▸ WHAT YOU WILL DO:
Repeat the entries below exactly, missing none.

Saved data entries
::::::

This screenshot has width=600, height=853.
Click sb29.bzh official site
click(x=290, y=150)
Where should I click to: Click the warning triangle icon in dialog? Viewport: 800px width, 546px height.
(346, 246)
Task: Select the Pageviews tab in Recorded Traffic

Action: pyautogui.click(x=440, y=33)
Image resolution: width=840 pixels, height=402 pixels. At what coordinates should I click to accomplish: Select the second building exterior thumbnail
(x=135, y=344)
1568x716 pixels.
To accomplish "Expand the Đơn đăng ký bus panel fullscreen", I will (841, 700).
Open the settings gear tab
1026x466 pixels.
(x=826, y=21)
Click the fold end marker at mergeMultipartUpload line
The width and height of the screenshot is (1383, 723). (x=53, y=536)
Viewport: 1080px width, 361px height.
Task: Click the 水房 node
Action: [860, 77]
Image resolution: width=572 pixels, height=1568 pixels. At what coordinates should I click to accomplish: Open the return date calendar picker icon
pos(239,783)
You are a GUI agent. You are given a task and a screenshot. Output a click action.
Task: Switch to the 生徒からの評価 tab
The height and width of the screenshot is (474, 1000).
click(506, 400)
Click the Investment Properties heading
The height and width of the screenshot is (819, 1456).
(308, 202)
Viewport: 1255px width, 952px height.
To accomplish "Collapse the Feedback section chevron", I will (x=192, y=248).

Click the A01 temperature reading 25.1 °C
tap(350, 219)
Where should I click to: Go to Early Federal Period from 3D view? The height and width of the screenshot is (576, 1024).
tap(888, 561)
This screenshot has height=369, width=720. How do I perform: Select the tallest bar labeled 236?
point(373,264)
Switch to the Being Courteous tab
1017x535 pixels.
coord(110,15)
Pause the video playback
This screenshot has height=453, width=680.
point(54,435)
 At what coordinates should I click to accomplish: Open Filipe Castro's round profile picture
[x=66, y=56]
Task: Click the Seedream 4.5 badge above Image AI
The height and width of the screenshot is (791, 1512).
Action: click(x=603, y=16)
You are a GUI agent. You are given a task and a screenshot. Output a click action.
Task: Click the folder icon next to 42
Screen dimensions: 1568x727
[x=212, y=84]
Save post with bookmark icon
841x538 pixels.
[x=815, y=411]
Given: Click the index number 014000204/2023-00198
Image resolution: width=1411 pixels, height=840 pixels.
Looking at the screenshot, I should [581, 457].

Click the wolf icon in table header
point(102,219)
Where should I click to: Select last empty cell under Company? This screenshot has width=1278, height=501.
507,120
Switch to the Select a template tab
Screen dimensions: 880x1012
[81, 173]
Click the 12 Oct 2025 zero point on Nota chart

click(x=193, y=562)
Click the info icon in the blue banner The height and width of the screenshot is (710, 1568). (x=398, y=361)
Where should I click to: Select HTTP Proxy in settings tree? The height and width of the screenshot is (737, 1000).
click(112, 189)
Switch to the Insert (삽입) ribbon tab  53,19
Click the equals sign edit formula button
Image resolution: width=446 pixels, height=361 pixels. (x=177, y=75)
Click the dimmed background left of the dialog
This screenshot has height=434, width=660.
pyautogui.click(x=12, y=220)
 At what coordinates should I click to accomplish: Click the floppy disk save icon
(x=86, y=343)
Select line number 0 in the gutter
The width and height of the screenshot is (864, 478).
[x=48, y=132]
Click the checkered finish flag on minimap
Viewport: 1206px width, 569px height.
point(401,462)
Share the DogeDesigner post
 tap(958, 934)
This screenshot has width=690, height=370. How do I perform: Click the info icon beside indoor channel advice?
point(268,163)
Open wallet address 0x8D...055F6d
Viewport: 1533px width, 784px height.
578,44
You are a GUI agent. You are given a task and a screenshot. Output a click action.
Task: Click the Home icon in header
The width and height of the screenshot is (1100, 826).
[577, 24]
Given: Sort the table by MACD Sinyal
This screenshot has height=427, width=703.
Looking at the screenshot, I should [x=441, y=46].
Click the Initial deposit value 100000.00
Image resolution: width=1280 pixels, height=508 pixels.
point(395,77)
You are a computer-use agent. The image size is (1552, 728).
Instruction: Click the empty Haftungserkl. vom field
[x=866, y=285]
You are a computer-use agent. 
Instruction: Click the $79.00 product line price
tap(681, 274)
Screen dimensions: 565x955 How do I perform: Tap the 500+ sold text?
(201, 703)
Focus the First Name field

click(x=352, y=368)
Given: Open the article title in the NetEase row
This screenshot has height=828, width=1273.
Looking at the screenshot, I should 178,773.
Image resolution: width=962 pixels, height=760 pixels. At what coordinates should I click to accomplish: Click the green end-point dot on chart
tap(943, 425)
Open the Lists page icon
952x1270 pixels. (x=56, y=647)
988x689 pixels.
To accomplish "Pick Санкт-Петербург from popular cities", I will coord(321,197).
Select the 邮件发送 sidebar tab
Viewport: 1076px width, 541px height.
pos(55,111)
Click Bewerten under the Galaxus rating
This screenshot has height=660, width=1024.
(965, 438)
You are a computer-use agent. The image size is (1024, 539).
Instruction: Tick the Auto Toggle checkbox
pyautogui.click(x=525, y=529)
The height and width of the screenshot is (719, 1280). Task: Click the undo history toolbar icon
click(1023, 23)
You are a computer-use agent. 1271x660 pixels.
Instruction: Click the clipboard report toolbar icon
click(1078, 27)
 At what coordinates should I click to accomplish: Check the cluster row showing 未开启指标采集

::::::

▸ EXERCISE ANSWER:
This screenshot has width=600, height=853.
Click sb29.bzh official site
click(x=290, y=150)
Where should I click to: Click the warning triangle icon in dialog? Viewport: 800px width, 546px height.
(346, 246)
Task: Select the Pageviews tab in Recorded Traffic

Action: pyautogui.click(x=440, y=33)
Image resolution: width=840 pixels, height=402 pixels. At what coordinates should I click to accomplish: Select the second building exterior thumbnail
(x=135, y=344)
1568x716 pixels.
To accomplish "Expand the Đơn đăng ký bus panel fullscreen", I will (841, 700).
Open the settings gear tab
1026x466 pixels.
(x=826, y=21)
Click the fold end marker at mergeMultipartUpload line
The width and height of the screenshot is (1383, 723). (x=53, y=536)
Viewport: 1080px width, 361px height.
Task: Click the 水房 node
Action: [860, 77]
Image resolution: width=572 pixels, height=1568 pixels. At what coordinates should I click to accomplish: Open the return date calendar picker icon
pos(239,783)
You are a GUI agent. You are given a task and a screenshot. Output a click action.
Task: Switch to the 生徒からの評価 tab
The height and width of the screenshot is (474, 1000).
click(506, 400)
Click the Investment Properties heading
The height and width of the screenshot is (819, 1456).
(308, 202)
Viewport: 1255px width, 952px height.
To accomplish "Collapse the Feedback section chevron", I will (x=192, y=248).

Click the A01 temperature reading 25.1 °C
tap(350, 219)
Where should I click to: Go to Early Federal Period from 3D view? The height and width of the screenshot is (576, 1024).
tap(888, 561)
This screenshot has height=369, width=720. How do I perform: Select the tallest bar labeled 236?
point(373,264)
Switch to the Being Courteous tab
1017x535 pixels.
coord(110,15)
Pause the video playback
This screenshot has height=453, width=680.
point(54,435)
 At what coordinates should I click to accomplish: Open Filipe Castro's round profile picture
[x=66, y=56]
Task: Click the Seedream 4.5 badge above Image AI
The height and width of the screenshot is (791, 1512).
Action: click(x=603, y=16)
You are a GUI agent. You are given a task and a screenshot. Output a click action.
Task: Click the folder icon next to 42
Screen dimensions: 1568x727
[x=212, y=84]
Save post with bookmark icon
841x538 pixels.
[x=815, y=411]
Given: Click the index number 014000204/2023-00198
Image resolution: width=1411 pixels, height=840 pixels.
Looking at the screenshot, I should [581, 457].

Click the wolf icon in table header
point(102,219)
Where should I click to: Select last empty cell under Company? This screenshot has width=1278, height=501.
507,120
Switch to the Select a template tab
Screen dimensions: 880x1012
[81, 173]
Click the 12 Oct 2025 zero point on Nota chart

click(x=193, y=562)
Click the info icon in the blue banner The height and width of the screenshot is (710, 1568). (x=398, y=361)
Where should I click to: Select HTTP Proxy in settings tree? The height and width of the screenshot is (737, 1000).
click(112, 189)
Switch to the Insert (삽입) ribbon tab  53,19
Click the equals sign edit formula button
Image resolution: width=446 pixels, height=361 pixels. (x=177, y=75)
Click the dimmed background left of the dialog
This screenshot has height=434, width=660.
pyautogui.click(x=12, y=220)
 At what coordinates should I click to accomplish: Click the floppy disk save icon
(x=86, y=343)
Select line number 0 in the gutter
The width and height of the screenshot is (864, 478).
[x=48, y=132]
Click the checkered finish flag on minimap
Viewport: 1206px width, 569px height.
point(401,462)
Share the DogeDesigner post
 tap(958, 934)
This screenshot has width=690, height=370. How do I perform: Click the info icon beside indoor channel advice?
point(268,163)
Open wallet address 0x8D...055F6d
Viewport: 1533px width, 784px height.
578,44
You are a GUI agent. You are given a task and a screenshot. Output a click action.
Task: Click the Home icon in header
The width and height of the screenshot is (1100, 826).
[577, 24]
Given: Sort the table by MACD Sinyal
This screenshot has height=427, width=703.
Looking at the screenshot, I should [x=441, y=46].
Click the Initial deposit value 100000.00
Image resolution: width=1280 pixels, height=508 pixels.
point(395,77)
You are a computer-use agent. The image size is (1552, 728).
Instruction: Click the empty Haftungserkl. vom field
[x=866, y=285]
You are a computer-use agent. 
Instruction: Click the $79.00 product line price
tap(681, 274)
Screen dimensions: 565x955 How do I perform: Tap the 500+ sold text?
(201, 703)
Focus the First Name field

click(x=352, y=368)
Given: Open the article title in the NetEase row
This screenshot has height=828, width=1273.
Looking at the screenshot, I should 178,773.
Image resolution: width=962 pixels, height=760 pixels. At what coordinates should I click to accomplish: Click the green end-point dot on chart
tap(943, 425)
Open the Lists page icon
952x1270 pixels. (x=56, y=647)
988x689 pixels.
To accomplish "Pick Санкт-Петербург from popular cities", I will coord(321,197).
Select the 邮件发送 sidebar tab
Viewport: 1076px width, 541px height.
pos(55,111)
Click Bewerten under the Galaxus rating
This screenshot has height=660, width=1024.
(965, 438)
You are a computer-use agent. The image size is (1024, 539).
Instruction: Tick the Auto Toggle checkbox
pyautogui.click(x=525, y=529)
The height and width of the screenshot is (719, 1280). Task: Click the undo history toolbar icon
click(1023, 23)
You are a computer-use agent. 1271x660 pixels.
Instruction: Click the clipboard report toolbar icon
click(1078, 27)
 At what coordinates should I click to accomplish: Check the cluster row showing 未开启指标采集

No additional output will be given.